● **Saved entries**

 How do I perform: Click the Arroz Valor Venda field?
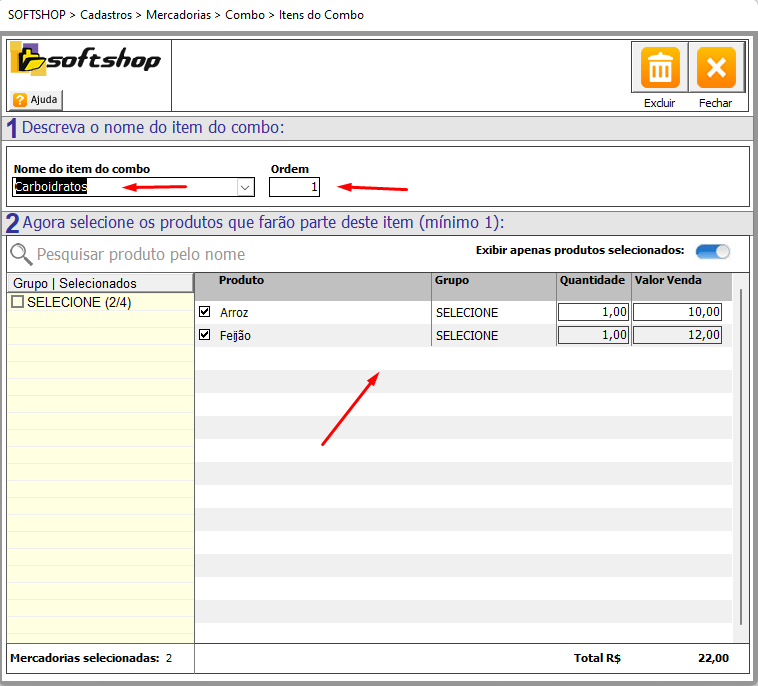click(677, 312)
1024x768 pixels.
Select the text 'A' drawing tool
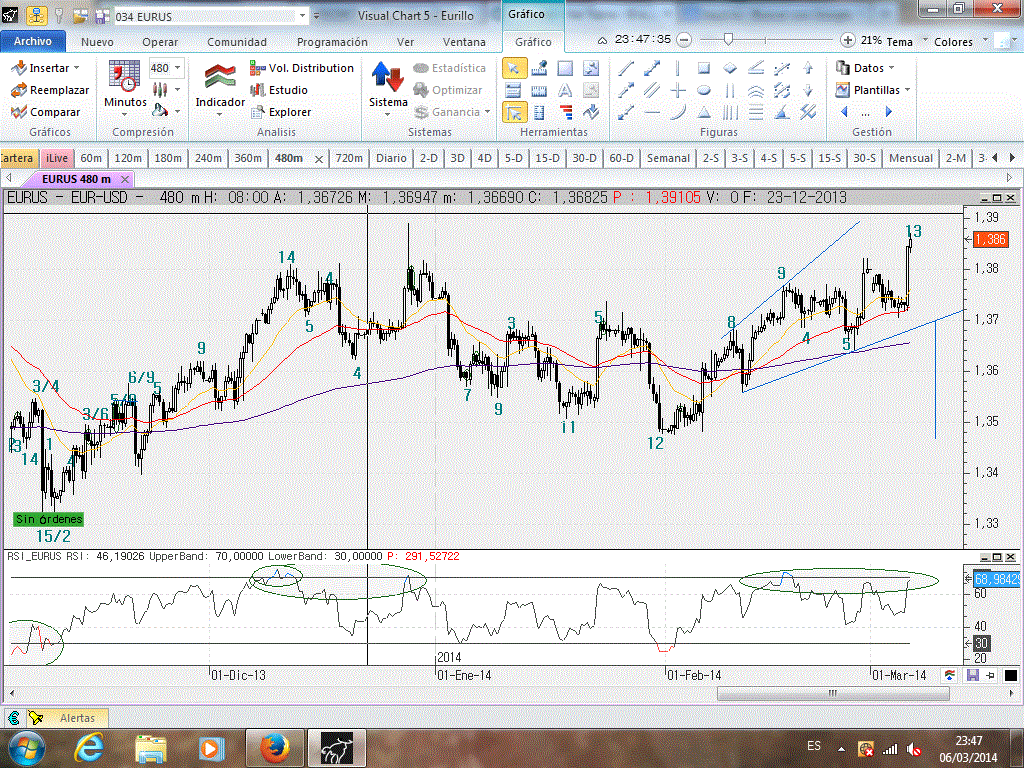click(565, 90)
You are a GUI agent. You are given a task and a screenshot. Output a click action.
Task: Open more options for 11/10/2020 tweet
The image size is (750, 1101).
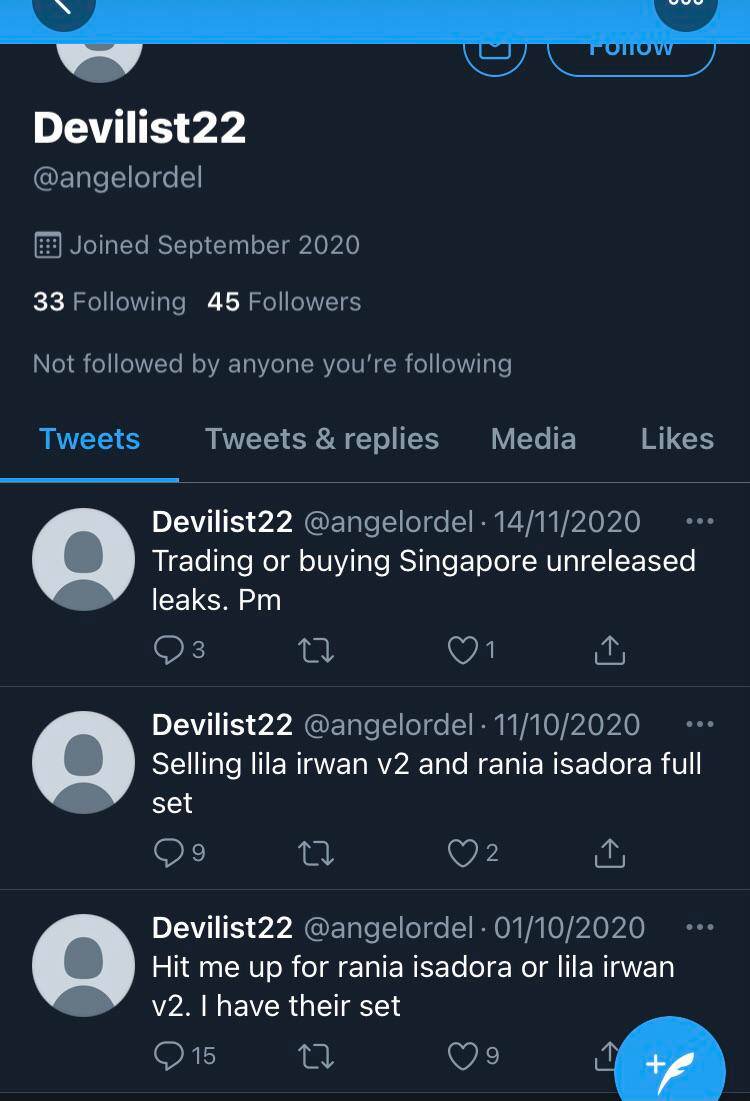700,724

● **What is needed**
A verbatim copy of the records is needed, with all images omitted.

● **Problem solution**
 How do I perform: Click the Arroz Valor Venda field?
click(677, 312)
1024x768 pixels.
Select the text 'A' drawing tool
click(565, 90)
You are a GUI agent. You are given a task and a screenshot. Output a click action.
Task: Open more options for 11/10/2020 tweet
The image size is (750, 1101).
700,724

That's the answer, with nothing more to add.